Set problem -
From the VAR modelling documentation below, extract word for word the passage that opens with the words containing "PRF=PR.Fore(x,y,M)" and closes with "nrow = k * p))".

:: Selected excerpt ::

Type: Package
Title: VAR Modelling: Estimation, Testing, and Prediction
Version: 1.1
Date: 2023-08-31
Author: Jae. H. Kim
Maintainer: Jae H. Kim <jaekim8080@gmail.com>
Description: A collection of the functions for estimation, hypothesis testing, prediction for stationary vector autoregressive models.
License: GPL-2
NeedsCompilation: no
Packaged: 2023-08-31 08:16:42 UTC; jh808
Repository: CRAN
Date/Publication: 2023-08-31 08:40:02 UTC

VAR Modelling: Estimation, Testing, and Prediction

Description

Estimation, Hypothesis Testing, Prediction in Stationary Vector Autoregressive Models

Details

Package: VAR.etp
Type: Package
Version: 1.1
Date: 2023-08-31
License: GPL-2

The data set dat.rda is from Lutkepohl's book.

It is German Macrodata in log difference.

Bootstrap bias-correction and prediction intervals are also included.

Estimation and Forecasting based on Predictive Regression is also included.

Author(s)

Jae H. Kim

Maintainer: Jae H. Kim


Improved Augmented Regression Method for Predictive Regression

Description

Function for forecasting based on Imporved ARM

Usage

PR.Fore(x, y, M, h = 10)

Arguments

x

predictor or matrix of predictors in column

y

variable to be predicted, usually stock return

M

Estimation results of the function PR.IARM

h

forecasting period

Details

Function for forecasting based on Imporved ARM

Value

Fore

Out-of sample and dynamic forecasts for y and x

Note

Kim J.H., 2014, Predictive Regression: Improved Augmented Regression Method, Journal of Empirical Finance 25, 13-15.

Author(s)

jae H. Kim

References

Kim J.H., 2014, Predictive Regression: Improved Augmented Regression Method, Journal of Empirical Finance 25, 13-15.

Examples

data(data1)
# Replicating Table 5 (excess return)
y=data1$ret.nyse.vw*100 -data1$tbill*100
x=cbind(log(data1$dy.nyse), data1$tbill*100); k=ncol(x) 
p=4
Rmat1=Rmatrix(p,k,type=1,index=1); Rmat=Rmat1$Rmat; rvec=Rmat1$rvec
M=PR.IARM(x,y,p,Rmat,rvec)
PRF=PR.Fore(x,y,M)

Improved Augmented Regression Method (IARM) for Predictive Regression

Description

Function for Improved ARM (IARM) estimation and testing

Usage

PR.IARM(x, y, p, Rmat = diag(k * p), rvec = matrix(0, nrow = k * p))

:::
:: Provided records ::

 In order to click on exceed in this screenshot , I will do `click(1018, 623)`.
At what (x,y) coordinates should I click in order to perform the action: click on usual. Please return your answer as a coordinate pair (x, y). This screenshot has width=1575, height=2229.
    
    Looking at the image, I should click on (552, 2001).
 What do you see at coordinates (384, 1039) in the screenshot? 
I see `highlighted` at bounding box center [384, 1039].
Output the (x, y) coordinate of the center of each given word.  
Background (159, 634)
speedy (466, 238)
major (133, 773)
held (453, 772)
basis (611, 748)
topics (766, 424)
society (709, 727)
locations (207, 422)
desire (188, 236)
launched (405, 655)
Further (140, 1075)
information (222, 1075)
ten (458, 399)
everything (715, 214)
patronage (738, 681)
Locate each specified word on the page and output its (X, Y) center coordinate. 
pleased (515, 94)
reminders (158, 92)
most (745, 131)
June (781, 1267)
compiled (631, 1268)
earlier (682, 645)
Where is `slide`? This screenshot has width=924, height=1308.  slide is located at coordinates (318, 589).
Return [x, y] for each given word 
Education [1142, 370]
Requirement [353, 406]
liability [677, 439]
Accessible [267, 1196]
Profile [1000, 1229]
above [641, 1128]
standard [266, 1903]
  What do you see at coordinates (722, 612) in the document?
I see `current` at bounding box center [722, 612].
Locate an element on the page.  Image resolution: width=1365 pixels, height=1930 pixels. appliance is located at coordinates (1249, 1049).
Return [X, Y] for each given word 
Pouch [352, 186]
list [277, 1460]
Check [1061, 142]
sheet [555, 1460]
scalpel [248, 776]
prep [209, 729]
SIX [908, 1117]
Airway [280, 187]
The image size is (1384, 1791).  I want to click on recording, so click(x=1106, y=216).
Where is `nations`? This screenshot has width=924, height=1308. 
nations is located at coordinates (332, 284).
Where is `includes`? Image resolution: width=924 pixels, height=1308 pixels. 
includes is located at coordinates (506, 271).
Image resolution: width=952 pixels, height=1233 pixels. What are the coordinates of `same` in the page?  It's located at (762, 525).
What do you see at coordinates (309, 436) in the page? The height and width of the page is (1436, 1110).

:::

Written answer -
PRF=PR.Fore(x,y,M)

Improved Augmented Regression Method (IARM) for Predictive Regression

Description

Function for Improved ARM (IARM) estimation and testing

Usage

PR.IARM(x, y, p, Rmat = diag(k * p), rvec = matrix(0, nrow = k * p))